EXERCISE GOAL.
Locate "Task: Click Rafal" in the records below, then copy its line and every following line exactly, without the pictures.

─── RECORD EXCERPTS

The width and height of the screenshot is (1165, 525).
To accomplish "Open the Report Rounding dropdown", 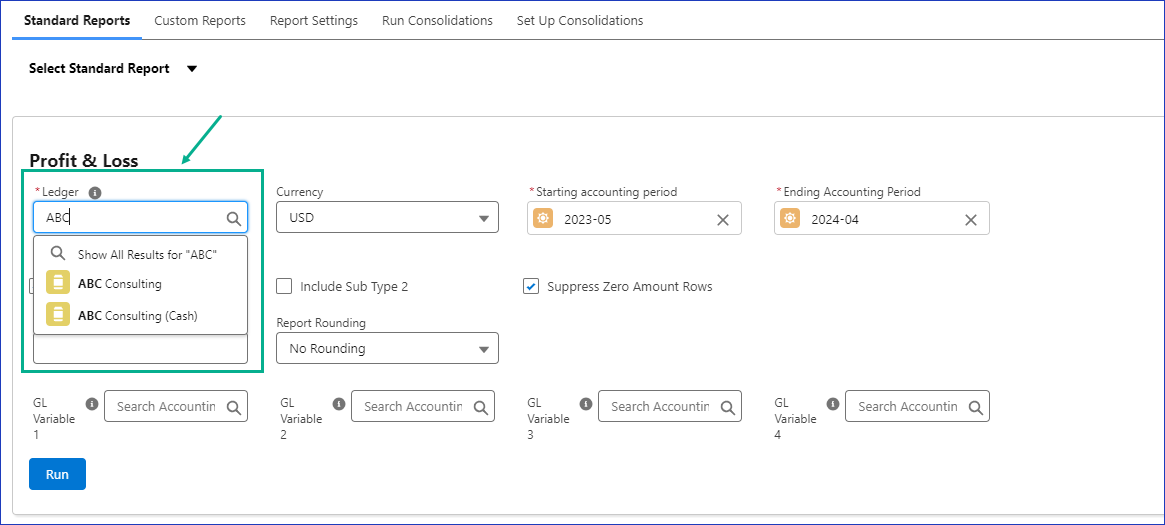I will [387, 348].
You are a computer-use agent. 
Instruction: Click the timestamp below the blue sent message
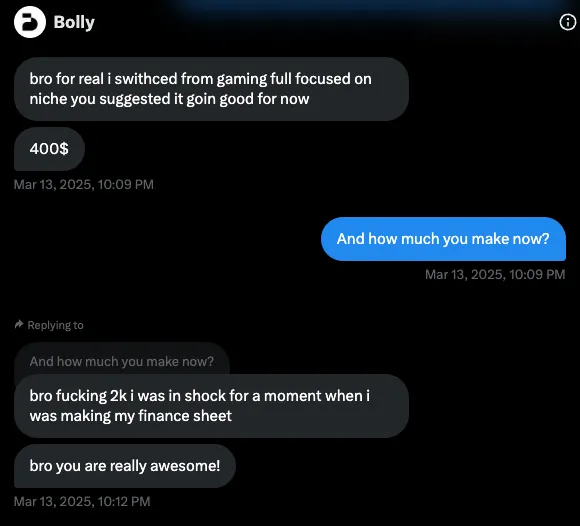495,274
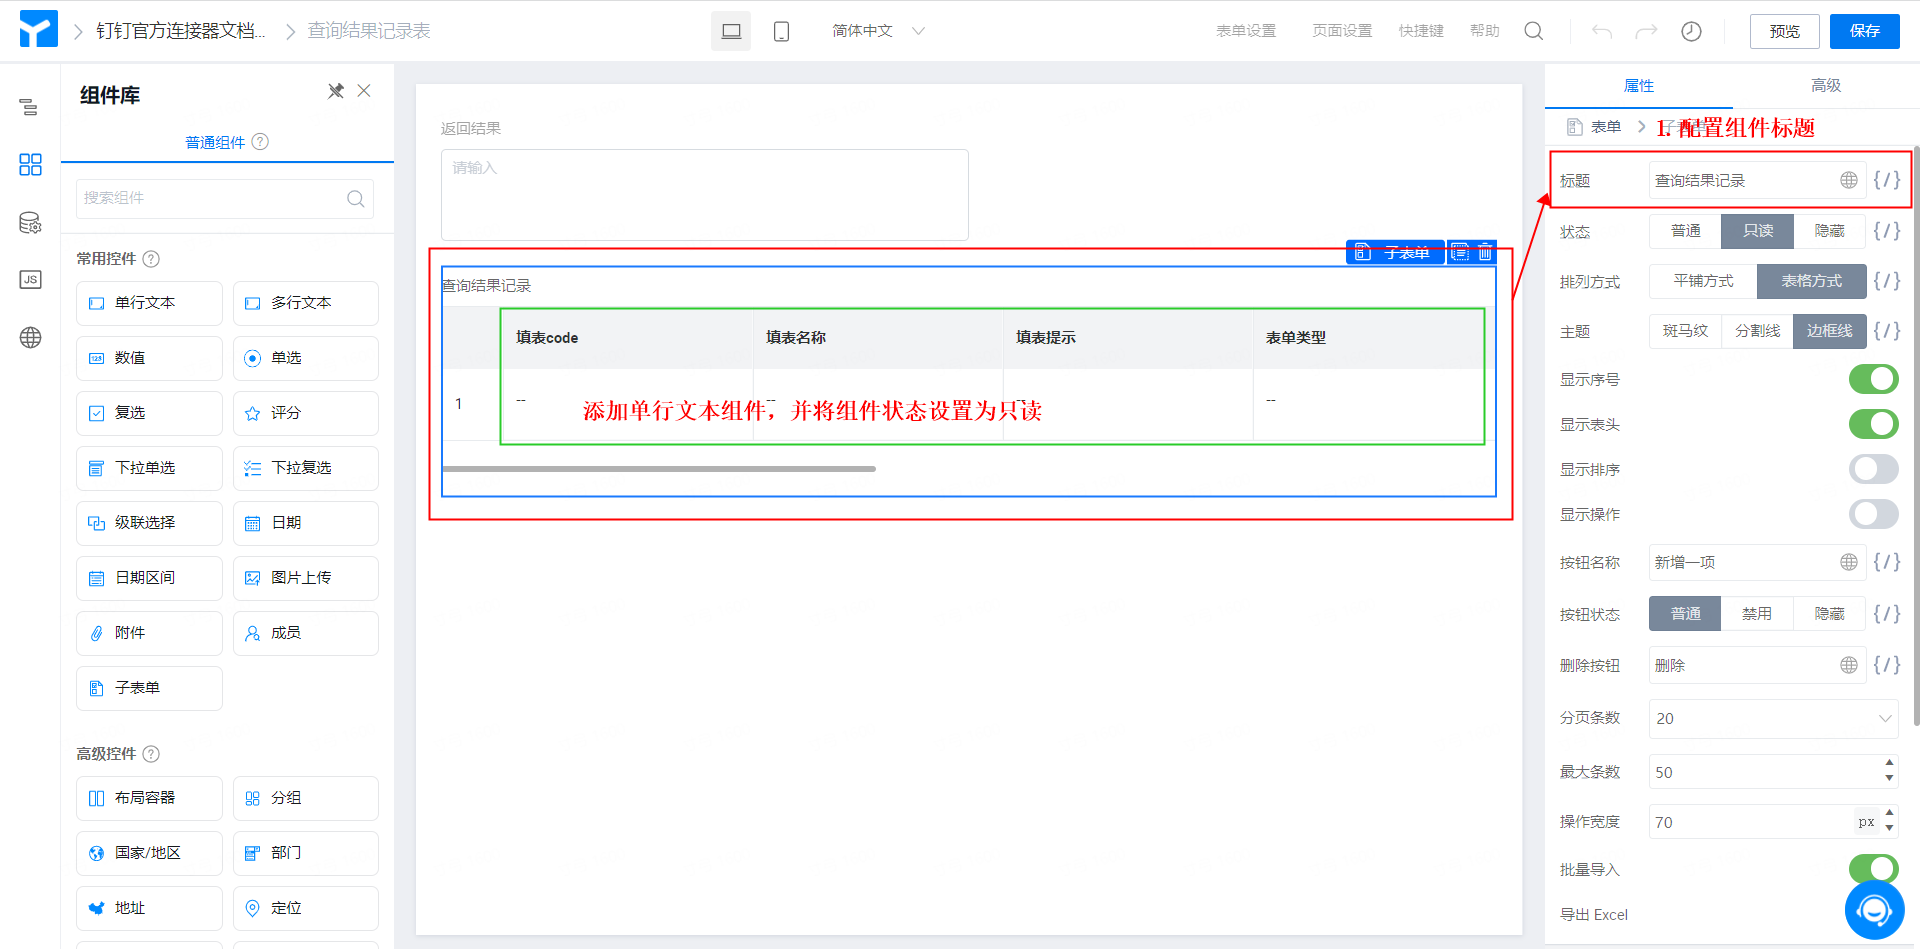The image size is (1920, 949).
Task: Unpin the component library panel
Action: click(x=336, y=91)
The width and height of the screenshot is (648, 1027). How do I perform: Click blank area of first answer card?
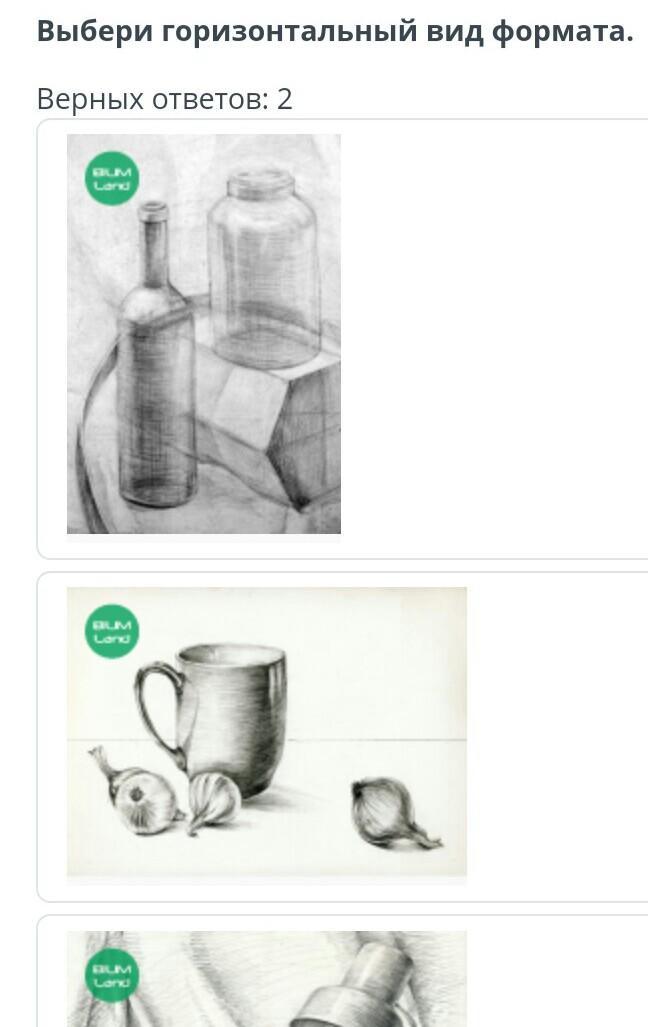(491, 339)
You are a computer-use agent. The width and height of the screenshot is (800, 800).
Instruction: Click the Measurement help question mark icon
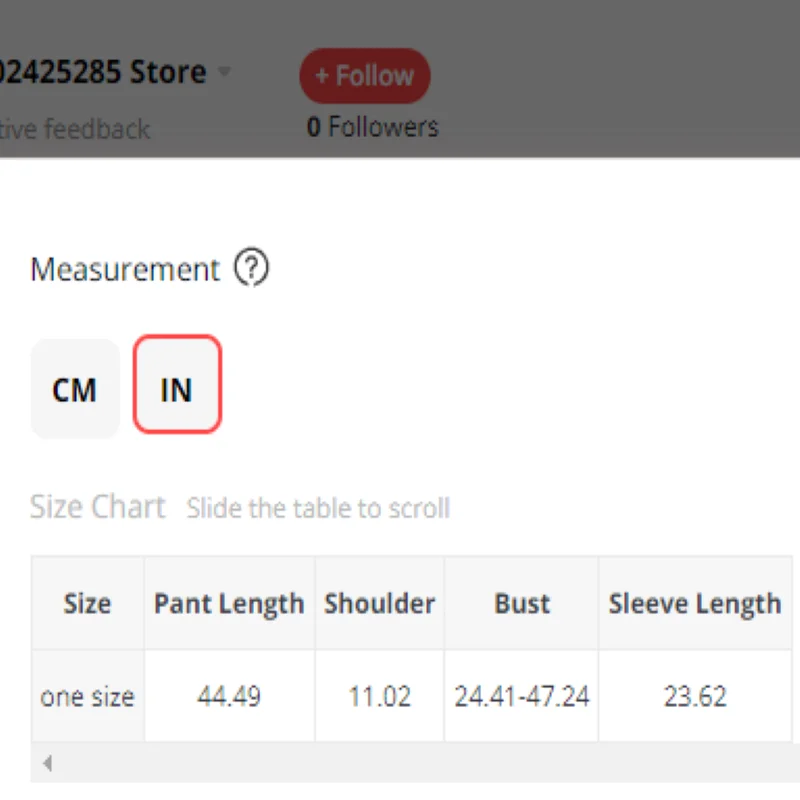pos(251,269)
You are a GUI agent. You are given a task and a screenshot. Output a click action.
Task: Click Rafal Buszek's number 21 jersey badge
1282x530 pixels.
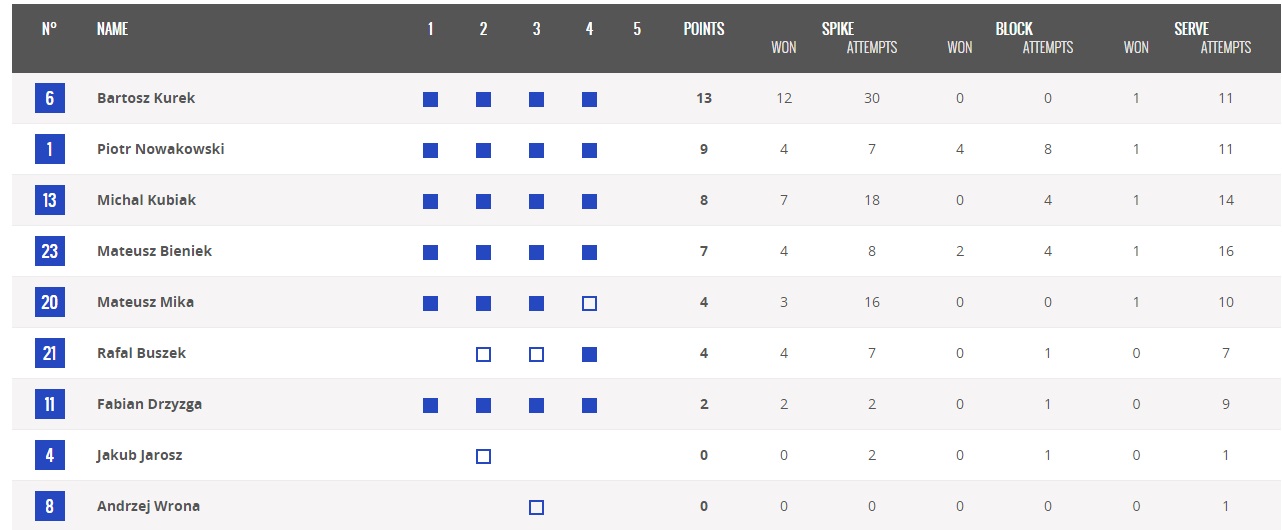tap(49, 353)
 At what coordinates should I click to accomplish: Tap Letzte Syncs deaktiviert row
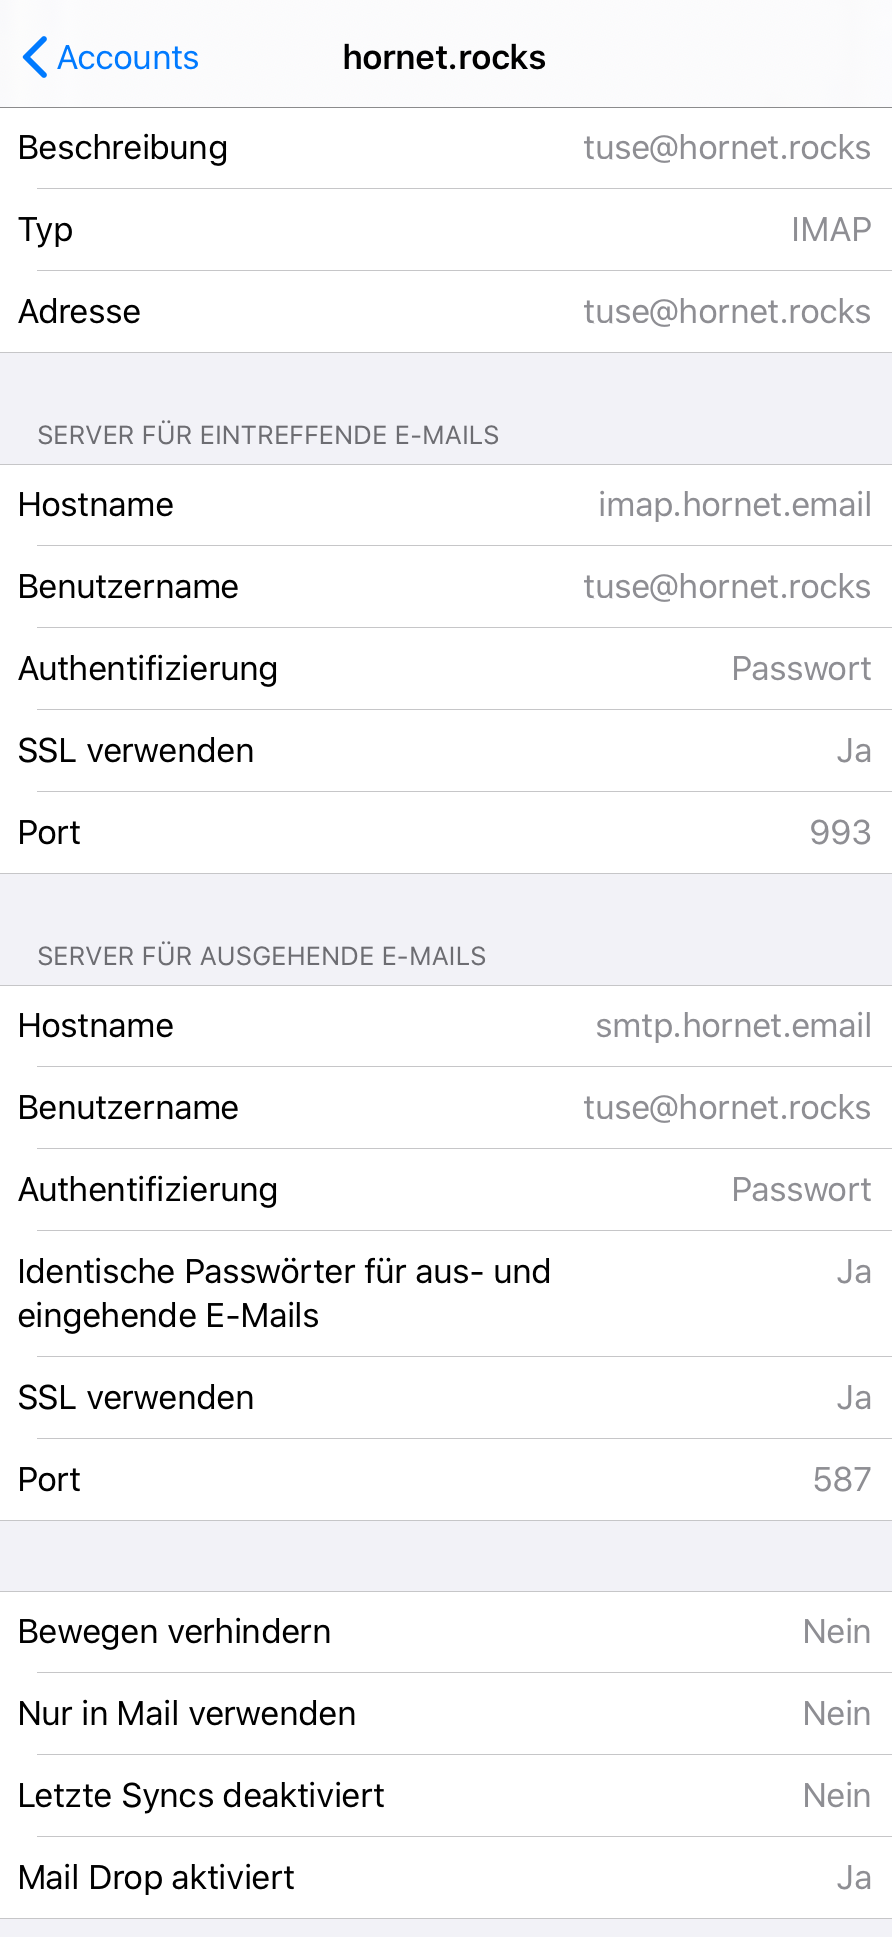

──────

RESPONSE AREA.
Task: Click Rafal Buszek's number 21 jersey badge
1282x530 pixels.
tap(49, 353)
 At what coordinates should I click to accomplish: Tap Letzte Syncs deaktiviert row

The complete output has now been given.